_Prompt_
Repeat the listing in full, preserving every character.

_Records to process_
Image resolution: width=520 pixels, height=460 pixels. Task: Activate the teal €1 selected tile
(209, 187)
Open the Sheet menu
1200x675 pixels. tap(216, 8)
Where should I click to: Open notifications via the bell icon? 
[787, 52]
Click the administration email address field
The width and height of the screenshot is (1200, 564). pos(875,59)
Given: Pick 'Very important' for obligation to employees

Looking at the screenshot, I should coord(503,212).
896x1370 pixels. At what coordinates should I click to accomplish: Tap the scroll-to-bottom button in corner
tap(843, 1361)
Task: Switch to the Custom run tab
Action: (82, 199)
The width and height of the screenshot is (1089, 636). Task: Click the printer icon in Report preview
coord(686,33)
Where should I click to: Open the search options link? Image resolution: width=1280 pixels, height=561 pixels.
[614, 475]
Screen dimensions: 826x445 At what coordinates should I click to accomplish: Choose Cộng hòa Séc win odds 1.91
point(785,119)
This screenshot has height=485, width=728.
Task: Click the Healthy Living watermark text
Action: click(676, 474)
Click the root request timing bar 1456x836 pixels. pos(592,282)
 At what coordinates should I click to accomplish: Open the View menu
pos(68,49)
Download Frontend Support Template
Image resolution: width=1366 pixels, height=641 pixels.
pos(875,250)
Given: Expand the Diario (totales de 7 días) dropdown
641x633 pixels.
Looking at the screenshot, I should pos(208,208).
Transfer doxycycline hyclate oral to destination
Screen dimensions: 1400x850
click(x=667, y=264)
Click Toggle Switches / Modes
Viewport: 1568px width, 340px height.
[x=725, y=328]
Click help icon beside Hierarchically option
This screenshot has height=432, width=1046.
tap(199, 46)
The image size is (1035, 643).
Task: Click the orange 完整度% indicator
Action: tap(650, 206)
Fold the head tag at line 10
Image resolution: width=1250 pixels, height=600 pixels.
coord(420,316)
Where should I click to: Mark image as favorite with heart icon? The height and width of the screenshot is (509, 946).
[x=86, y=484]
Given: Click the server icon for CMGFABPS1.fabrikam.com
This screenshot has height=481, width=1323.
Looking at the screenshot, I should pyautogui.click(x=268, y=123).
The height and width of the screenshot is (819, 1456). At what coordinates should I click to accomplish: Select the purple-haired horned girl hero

_Result for this task_
Image resolution: width=520 pixels, height=460 pixels. Task: Activate the teal €1 selected tile
(209, 187)
Open the Sheet menu
1200x675 pixels. tap(216, 8)
Where should I click to: Open notifications via the bell icon? 
[787, 52]
Click the administration email address field
The width and height of the screenshot is (1200, 564). pos(875,59)
Given: Pick 'Very important' for obligation to employees

Looking at the screenshot, I should coord(503,212).
896x1370 pixels. At what coordinates should I click to accomplish: Tap the scroll-to-bottom button in corner
tap(843, 1361)
Task: Switch to the Custom run tab
Action: (82, 199)
The width and height of the screenshot is (1089, 636). Task: Click the printer icon in Report preview
coord(686,33)
Where should I click to: Open the search options link? Image resolution: width=1280 pixels, height=561 pixels.
[614, 475]
Screen dimensions: 826x445 At what coordinates should I click to accomplish: Choose Cộng hòa Séc win odds 1.91
point(785,119)
This screenshot has height=485, width=728.
Task: Click the Healthy Living watermark text
Action: click(676, 474)
Click the root request timing bar 1456x836 pixels. pos(592,282)
 At what coordinates should I click to accomplish: Open the View menu
pos(68,49)
Download Frontend Support Template
Image resolution: width=1366 pixels, height=641 pixels.
pos(875,250)
Given: Expand the Diario (totales de 7 días) dropdown
641x633 pixels.
Looking at the screenshot, I should pos(208,208).
Transfer doxycycline hyclate oral to destination
Screen dimensions: 1400x850
click(x=667, y=264)
Click Toggle Switches / Modes
Viewport: 1568px width, 340px height.
[x=725, y=328]
Click help icon beside Hierarchically option
This screenshot has height=432, width=1046.
tap(199, 46)
The image size is (1035, 643).
Task: Click the orange 完整度% indicator
Action: tap(650, 206)
Fold the head tag at line 10
Image resolution: width=1250 pixels, height=600 pixels.
coord(420,316)
Where should I click to: Mark image as favorite with heart icon? The height and width of the screenshot is (509, 946).
[x=86, y=484]
Given: Click the server icon for CMGFABPS1.fabrikam.com
This screenshot has height=481, width=1323.
Looking at the screenshot, I should pyautogui.click(x=268, y=123).
The height and width of the screenshot is (819, 1456). At what coordinates should I click to accomplish: Select the purple-haired horned girl hero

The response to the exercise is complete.